Edo Expansion in Hokkaido

Review by Lauren W. Deutsch  

The Conquest of Ainu Lands_ Ecology and Culture in Japanese Expansion, 1590-1800_ Brett L. Walker_ 9780520248342_ Amazon.com_ Books

The Conquest of Ainu Lands: Ecology and Culture in Japanese Expansion 1590 – 1800, Brett L. Walker (2001, University of California Press, Berkeley)

[T]he sheer lack of general information in English on the indigenous peoples of Hokkaido (formerly known as Ezo) and this book’s focus on two endangered intangible aspects of human survival – ecology and culture – attracted me.

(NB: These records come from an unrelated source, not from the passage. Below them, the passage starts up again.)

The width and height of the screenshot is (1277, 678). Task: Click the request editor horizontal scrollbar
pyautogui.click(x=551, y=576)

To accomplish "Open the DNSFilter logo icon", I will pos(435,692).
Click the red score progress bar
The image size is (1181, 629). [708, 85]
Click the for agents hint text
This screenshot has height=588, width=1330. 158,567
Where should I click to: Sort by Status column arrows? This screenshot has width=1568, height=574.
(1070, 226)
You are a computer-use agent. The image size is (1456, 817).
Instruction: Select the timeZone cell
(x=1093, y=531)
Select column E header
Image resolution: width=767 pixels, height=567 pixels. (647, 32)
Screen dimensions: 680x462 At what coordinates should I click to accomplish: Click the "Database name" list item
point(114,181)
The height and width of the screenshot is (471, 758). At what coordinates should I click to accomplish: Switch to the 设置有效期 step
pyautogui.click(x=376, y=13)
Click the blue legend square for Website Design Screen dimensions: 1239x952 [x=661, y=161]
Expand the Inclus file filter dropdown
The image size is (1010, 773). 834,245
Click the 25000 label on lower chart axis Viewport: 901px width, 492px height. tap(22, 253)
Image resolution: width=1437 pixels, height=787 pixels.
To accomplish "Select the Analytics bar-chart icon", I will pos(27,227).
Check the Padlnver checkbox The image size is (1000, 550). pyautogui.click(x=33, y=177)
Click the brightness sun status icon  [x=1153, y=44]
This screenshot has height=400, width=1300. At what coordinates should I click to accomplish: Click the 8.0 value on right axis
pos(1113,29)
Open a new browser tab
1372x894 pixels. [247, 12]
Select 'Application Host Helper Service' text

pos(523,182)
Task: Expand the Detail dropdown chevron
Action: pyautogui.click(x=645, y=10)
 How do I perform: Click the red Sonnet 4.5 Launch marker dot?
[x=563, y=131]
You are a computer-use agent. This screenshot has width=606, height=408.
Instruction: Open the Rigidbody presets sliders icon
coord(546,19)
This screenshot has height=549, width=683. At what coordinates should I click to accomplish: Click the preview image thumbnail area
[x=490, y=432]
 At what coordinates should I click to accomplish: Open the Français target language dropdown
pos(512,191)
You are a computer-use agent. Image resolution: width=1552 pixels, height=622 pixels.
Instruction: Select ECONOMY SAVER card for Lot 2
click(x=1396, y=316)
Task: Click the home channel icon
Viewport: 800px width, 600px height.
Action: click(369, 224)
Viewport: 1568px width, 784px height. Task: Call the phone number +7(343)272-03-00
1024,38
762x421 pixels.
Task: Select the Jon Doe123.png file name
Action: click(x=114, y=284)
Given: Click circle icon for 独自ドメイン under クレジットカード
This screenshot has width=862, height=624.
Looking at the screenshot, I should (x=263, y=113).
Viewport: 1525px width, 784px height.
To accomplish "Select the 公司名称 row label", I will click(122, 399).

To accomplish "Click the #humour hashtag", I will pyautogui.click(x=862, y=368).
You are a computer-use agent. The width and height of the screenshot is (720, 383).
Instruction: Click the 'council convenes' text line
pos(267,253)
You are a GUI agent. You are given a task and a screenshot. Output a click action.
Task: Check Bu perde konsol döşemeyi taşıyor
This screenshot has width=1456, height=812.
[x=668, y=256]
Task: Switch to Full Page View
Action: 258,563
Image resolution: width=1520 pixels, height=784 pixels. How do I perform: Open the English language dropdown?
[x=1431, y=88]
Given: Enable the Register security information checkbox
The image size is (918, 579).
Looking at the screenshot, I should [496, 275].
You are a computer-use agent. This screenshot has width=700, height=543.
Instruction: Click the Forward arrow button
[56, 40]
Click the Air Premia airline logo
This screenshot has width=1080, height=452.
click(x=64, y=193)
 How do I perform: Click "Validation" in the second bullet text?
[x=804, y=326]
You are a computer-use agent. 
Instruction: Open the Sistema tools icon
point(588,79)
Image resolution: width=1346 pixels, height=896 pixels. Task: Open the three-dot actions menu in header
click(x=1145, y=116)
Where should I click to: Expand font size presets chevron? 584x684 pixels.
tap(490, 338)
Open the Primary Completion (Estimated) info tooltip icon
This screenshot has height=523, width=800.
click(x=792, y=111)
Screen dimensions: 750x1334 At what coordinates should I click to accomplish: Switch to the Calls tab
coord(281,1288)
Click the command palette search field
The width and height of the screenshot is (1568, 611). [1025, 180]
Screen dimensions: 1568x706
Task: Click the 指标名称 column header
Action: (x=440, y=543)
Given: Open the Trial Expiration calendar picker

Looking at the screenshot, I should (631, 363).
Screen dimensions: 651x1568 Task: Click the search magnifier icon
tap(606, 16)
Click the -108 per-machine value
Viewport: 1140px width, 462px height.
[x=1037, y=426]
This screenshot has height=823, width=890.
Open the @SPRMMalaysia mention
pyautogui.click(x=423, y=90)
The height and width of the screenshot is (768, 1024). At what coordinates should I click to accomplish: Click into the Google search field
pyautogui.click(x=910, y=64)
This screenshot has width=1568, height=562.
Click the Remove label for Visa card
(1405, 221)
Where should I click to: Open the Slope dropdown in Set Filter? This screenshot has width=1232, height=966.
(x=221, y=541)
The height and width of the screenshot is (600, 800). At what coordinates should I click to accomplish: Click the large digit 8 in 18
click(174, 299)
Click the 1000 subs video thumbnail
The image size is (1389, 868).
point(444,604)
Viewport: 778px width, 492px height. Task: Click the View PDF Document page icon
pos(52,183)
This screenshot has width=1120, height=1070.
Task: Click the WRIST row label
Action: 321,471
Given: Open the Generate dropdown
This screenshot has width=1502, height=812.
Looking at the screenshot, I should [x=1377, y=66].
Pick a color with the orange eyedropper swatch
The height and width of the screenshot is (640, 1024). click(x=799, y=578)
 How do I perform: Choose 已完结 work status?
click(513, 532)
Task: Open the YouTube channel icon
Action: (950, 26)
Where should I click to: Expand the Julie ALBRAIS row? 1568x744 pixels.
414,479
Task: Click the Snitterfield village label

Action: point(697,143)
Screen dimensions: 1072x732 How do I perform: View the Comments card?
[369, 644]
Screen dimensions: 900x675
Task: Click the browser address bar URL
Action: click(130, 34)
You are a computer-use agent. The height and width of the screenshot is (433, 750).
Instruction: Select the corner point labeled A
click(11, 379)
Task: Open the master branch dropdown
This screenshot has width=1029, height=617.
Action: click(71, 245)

But this is no travelogue of pretty pictures and nifty rituals.

Seems the lack of information has a lot to do with who’s been in “control” of the study of the Ainu, including the process and vantage of the inquiry. It resembles the proliferation of politically-tinged reportage and tall-tale-telling that skewed the “truth” about the lives of Native Americans under the Westward “frontier” expansion of European-Americans in the late 19th century.

From the beginning the author attacks the popular and long-held Eurocentric notion that “Japan was a closed country.” “In the weary eyes of Ainu leaders such as Shakushain, who died in defense of his sacred land and a vanishing way of life among his people, neither the Edo shogunate nor domains acting under its authority appeared to be governments run by isolationists.” Walker continues, “An Ezo-centered approach illustrates that Japan was expanding in the Tokugawa years.”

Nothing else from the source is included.